The Stars are Ours, by Andre Norton

Book Review by Edward F. McKeown

Have you read this book?

This is one of a series of review of old favorites of mine that started me on my path to being an author and of books that I believe can still charm and inspire.

The Star are Ours is one of the first Norton books I read. It's set in a post apocalyptic world, where a terrorist incident has damaged the world in a number of ways. Scientists rather than politicians were blamed for the disaster and became hunted. This novel is set in what appears to be the northern middle states of the US near the Rocky Mountains. Here that lingering strain of anti-intellectualism has given rise to the pernicious philosophy of Pax. People are divided into Peacemen, peasantry and slaves (former scientists, teachers and anyone who disagrees with the Peacemen.)

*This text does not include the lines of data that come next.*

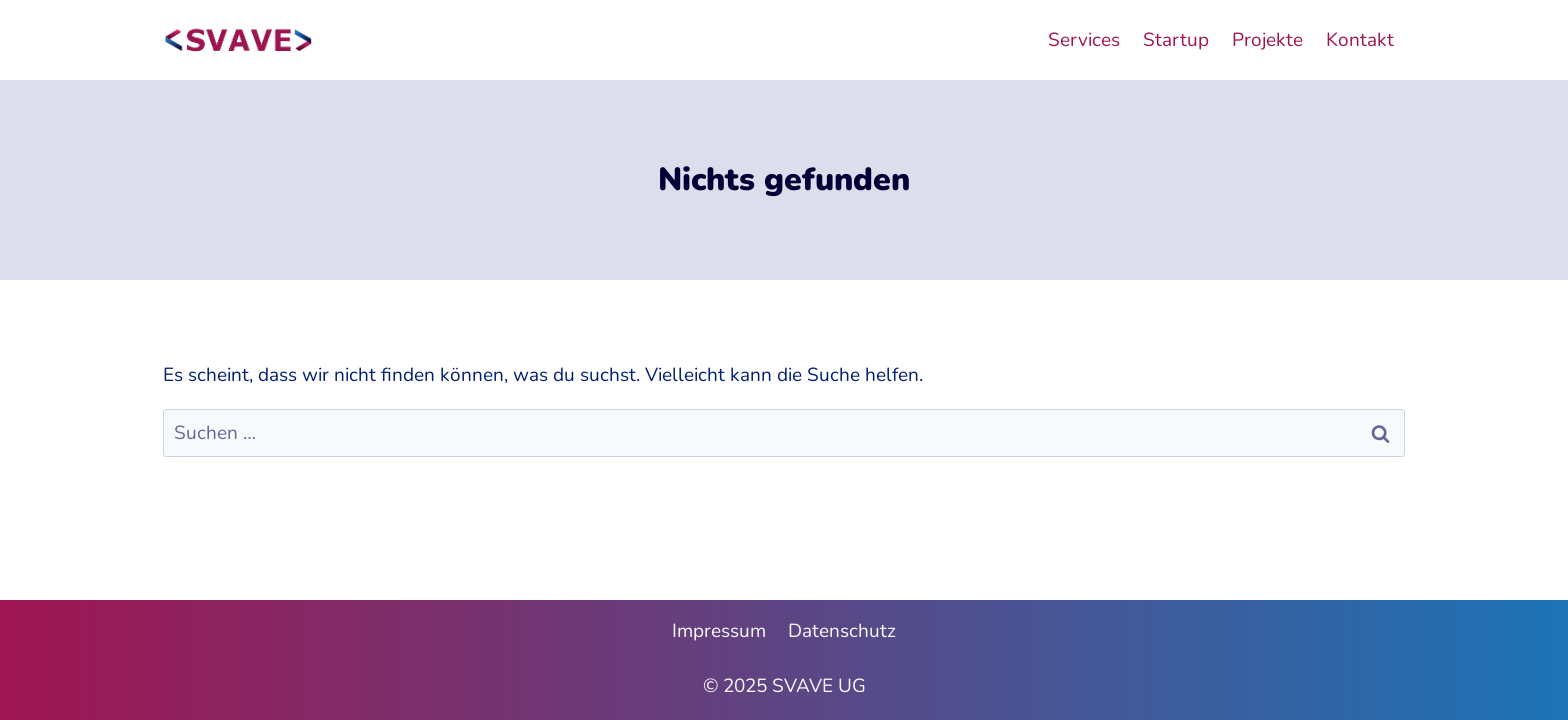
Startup (1176, 40)
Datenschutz (842, 631)
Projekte (1267, 40)
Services (1084, 40)
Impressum (719, 631)
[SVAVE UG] (238, 40)
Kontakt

Struggling in poverty in a small cabin are Dard Nordis, who grew up in this fallen world with practical woodsmen skills, his brother Lars a scientist and Dessie, the youngest sister and a gifted child in the most meaningful way. Dessie has an empathic gift that allows her to communicate on at least a basic level with most animals, less communication than a way to use her feelings to encourage trust.
Lars, a cripple is in secret communication with the last Free Scientists hidden in their mountain fortress. He is too ill to be taken there but he is essential to their plan, to escape the current Dark Age of Earth on the last starship, a sleeper ship. Lars finishes his work on the plan just as the world comes crashing in on them in the form of the long dreaded Pax raid. Lars dies but not before entrusting Dard and Dessie with the coded information. A contact picks them up in the frozen woods and takes them to the mountain fortress.

 

Dard can only try to demonstrate his value to the Scientists, volunteering to a raid into Pax HQ to access the computer that the Peacemen have raised, in an unintentional irony, to the status of an oracle. The raid is successful but brings a swift reprisal as Paxers follow them to the mountain fortress. Dard fights with the rearguard to allow the ship to escape but the battle while successful is costly. There is now room on the starship for him. In perhaps the best scene of this type that I have read, the ship and Dard escape. He falls into the cold sleep never knowing if he will awaken.

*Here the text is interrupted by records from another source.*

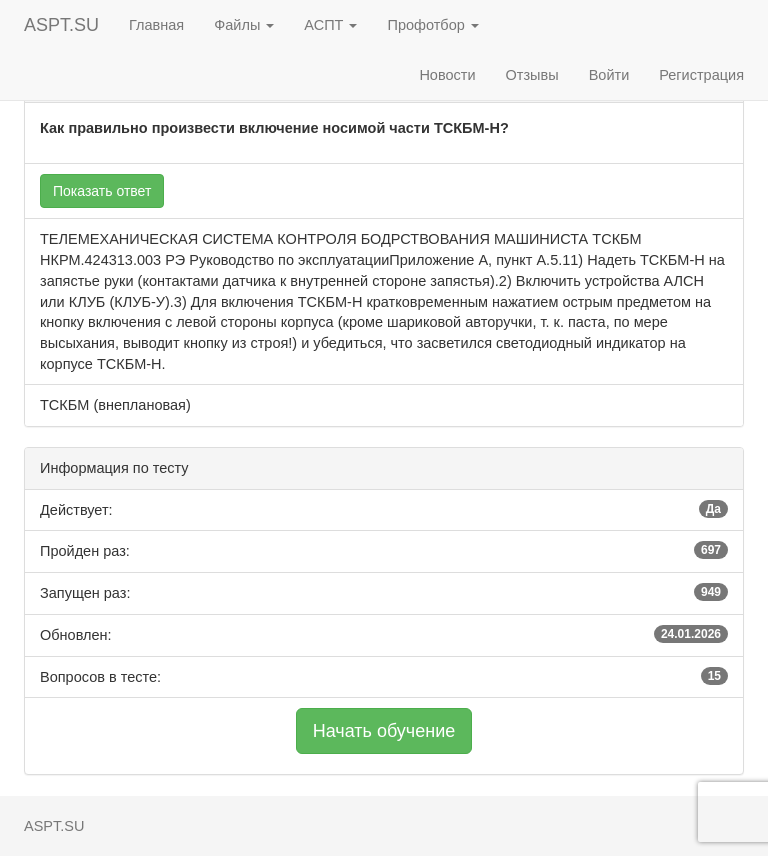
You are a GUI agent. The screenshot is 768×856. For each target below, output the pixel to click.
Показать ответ (102, 191)
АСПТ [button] (330, 25)
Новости (447, 75)
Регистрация (701, 75)
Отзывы (532, 75)
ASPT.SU (61, 25)
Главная (156, 25)
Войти (609, 75)
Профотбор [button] (432, 25)
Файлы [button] (244, 25)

He does and here is where the book goes into glorious overdrive. Ad Astra "to the stars" we go. The exhausted and now ancient ship finds a livable world after perhaps a century or more of travel. A small group is awakened, Dard among them as the ship lands, on the world they name Astra. They must land, they ship can carry them no further.

Astra is a fascinating world; they land in an isolated headland near a beach to begin their discovery of their new home. Soon they learn that the world is not untouched, a great civilization of apparently ruthless power from its ruins.

While Dessie fits in with the scientific community, short as it is on children. Dard is restless not having the education to help the community, until he is recruited for the scouting party, other soldiers and hunters who will learn the world's secrets. Traps and monsters await them among the ruins, as well as unexpected treasures. Finally it is Dessie who makes contact with the mer-people, former slaves of the master race who ruled and ruined the planet, determined to remain free of Those Others a species so alien that it may be that there can be no communication between them and others save with weapons.

So the scientists have fled one war-wracked world for another but with the help of their new found friends they hope to make a safe home on this ancient world.

The strength of the piece is Dard, the alienated teen, old before his years with the weight of suffering and woe, who none-the-less finds ways and places to fit in and contribute in a world he thought had no use for him. Who among us has not felt this way?

The book as is usual for Norton is without romance but considering the POV of its main character and his harsh and narrow world. Still this is a YA and sexuality was something Norton was always oblique about. Some may find the language simple but there is strength to this basic clear writing. Enjoy.